I get a lot of information via Facebook and e-mail about politics. All of it is biased in the direction of the beliefs I already hold. It comes in the form of requests for monetary support, requests for me to add my name to a petition to support or fight a particular piece of legislation, or attacks against those who hold an opposing view. I have grown weary of these and have begun deleting them before I even read them. I heard a TV commentator say recently that just like the internet’s ability to figure out what kinds of products we might be tempted to buy, it can figure out our religious or political bents and feed us what we are inclined to support. As a result, we are each getting more entrenched in the beliefs we already have. The extremes are getting more extreme. We are becoming a less informed citizenry rather than more informed.

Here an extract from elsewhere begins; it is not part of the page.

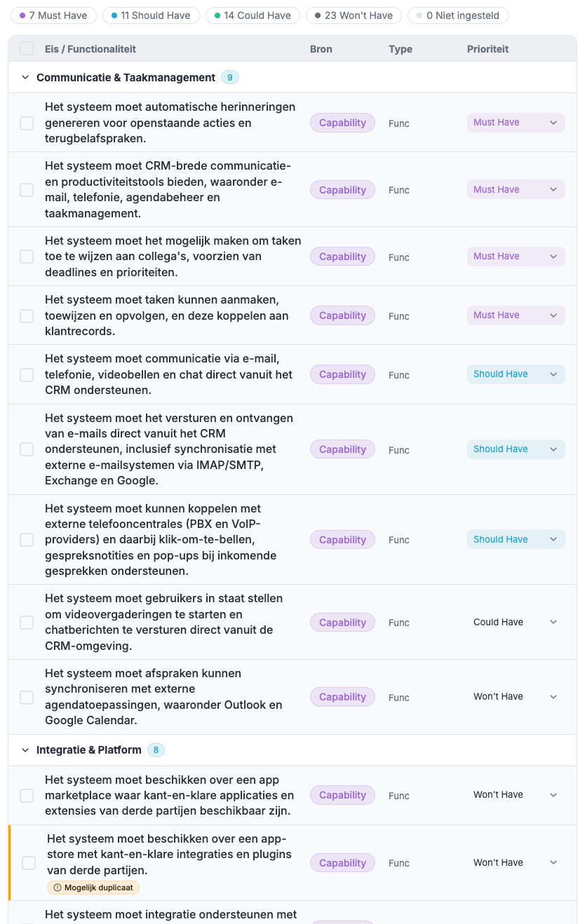Check the app marketplace requirement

This isn’t to say that I don’t sometimes add my name to a petition but it is likely to concern an issue I supported long before any of the current legislators ever came to Washington. But mostly, I ignore the stuff that used to get me riled or discouraged. I am losing my faith in the system to achieve much of anything…and I don’t blame any particular pilosophy, political party, person, or administration.
This morning I read a comment by Mother Teresa that helps me understand this strange place in which I find myself. Someone challenged her for speaking for peace yet not engaging in any peace organization or in any political movement. Here is the quote:
“”Whereas you work to bring about peace, why is it you do not work,’ they ask, ‘to lessen war? If you are working for peace, that peace lessens war.’ But I won’t mix in politics. War is the fruit of politics, and so I don’t involve myself, that’s all. If I get stuck in politics, I will stop loving. Because I will have to stand by one, and not by all. That is the difference.”
I am grateful to have read this little piece of wisdom this morning. It expresses where my path seems to be going.